Understanding the business rules, I discovered I could do it in less steps using a window instead of join itself. Which lead me to:

table1 = spark.read.format('delta').load('somepath').where("columna1 = 'x' and column2 = 'y'")
windowSpec = Window.partitionBy("rule1", "rule2").orderBy(col("rule1").desc())
final = table1.withColumn("recent_value", max("DATE").over(windowSpec)) \
                        .filter(col("DATE") == col("recent_value")).select("col1", "col2", "col3","col4")

Aplying the explain in this approach I got:

== Physical Plan ==
AdaptiveSparkPlan (8)
+- Project (7)
   +- Filter (6)
      +- Window (5)
         +- Sort (4)
            +- Exchange (3)
               +- Filter (2)
                  +- Scan parquet  (1)

As far as my understanding, I know that the second one is better because I avoid Exchanges, SortMergeJoin which are expensive operations and I also reduce the amont of total steps.

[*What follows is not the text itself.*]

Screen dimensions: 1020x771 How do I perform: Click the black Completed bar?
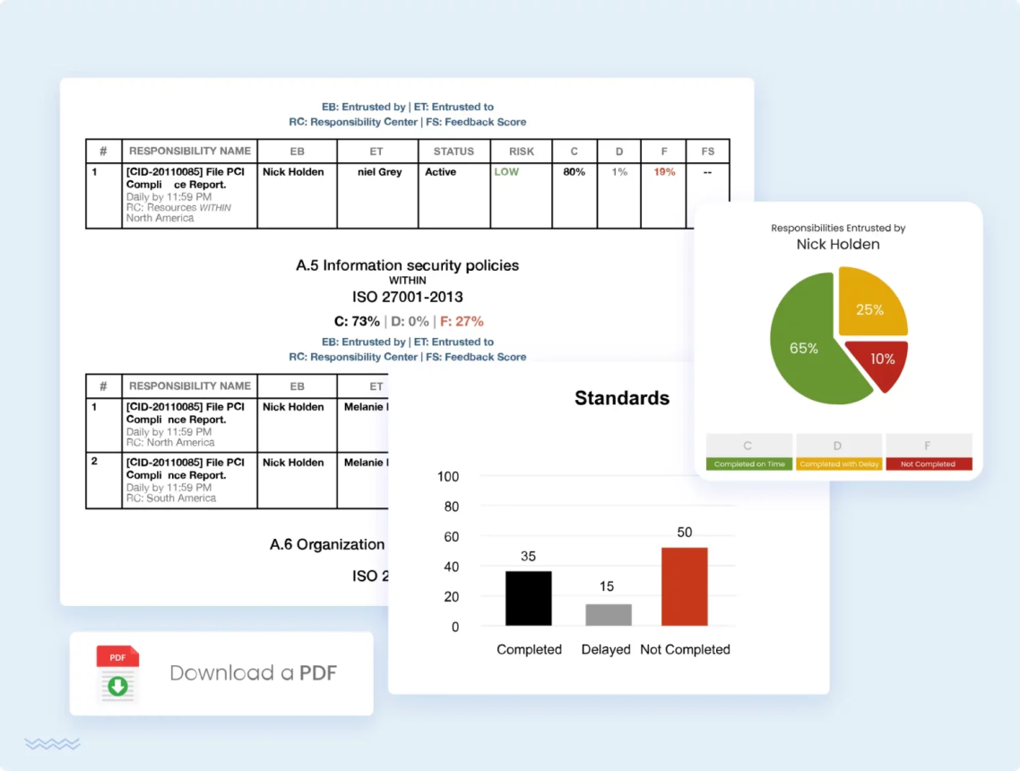[528, 599]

In addition, I analized the cost function using the .explain("cost").

In the first plan it returned Statistics(sizeInBytes=3.6 TiB, ColumnStat: N/A) which is SO HUGE.

In the second plan it returned: Statistics(sizeInBytes=20.1 MiB, ColumnStat: N/A) which is nothing compared to the first one. Considering the final state of the dataframe.

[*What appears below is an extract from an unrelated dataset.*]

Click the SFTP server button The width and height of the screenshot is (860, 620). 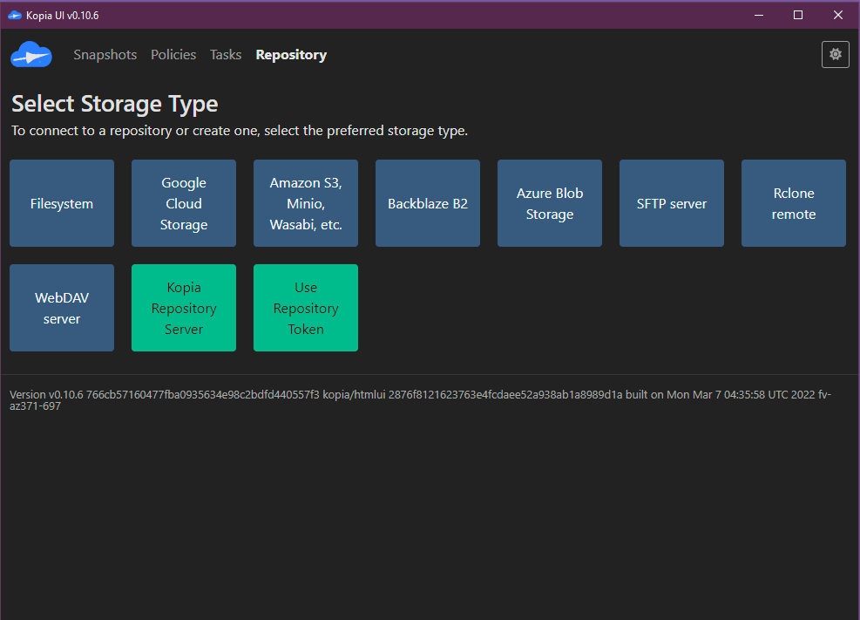(672, 203)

I used this post as a reference

Finally, considering that I'm aplying a windows which means bring everything to the main driver or one unique node, i valided the partitions in each method.

In the original had 4 partitions and in the new one it had 1 partition. Considering that it is a window, and I saw there was still one Exchange, I applied a Coalesce, it returned the same query plan but it has a Coalesce instead of the Exchange.

The plans becomes as the following:

== Physical Plan ==
AdaptiveSparkPlan (8)
+- Project (7)
   +- Filter (6)
      +- Window (5)
         +- Sort (4)
            +- Coalesce (3)
               +- Filter (2)
                  +- Scan parquet  (1)

Finally, I did a last change to see how it affect the query plan, instead of doing the select at the end of the needed columns I did at the beginning.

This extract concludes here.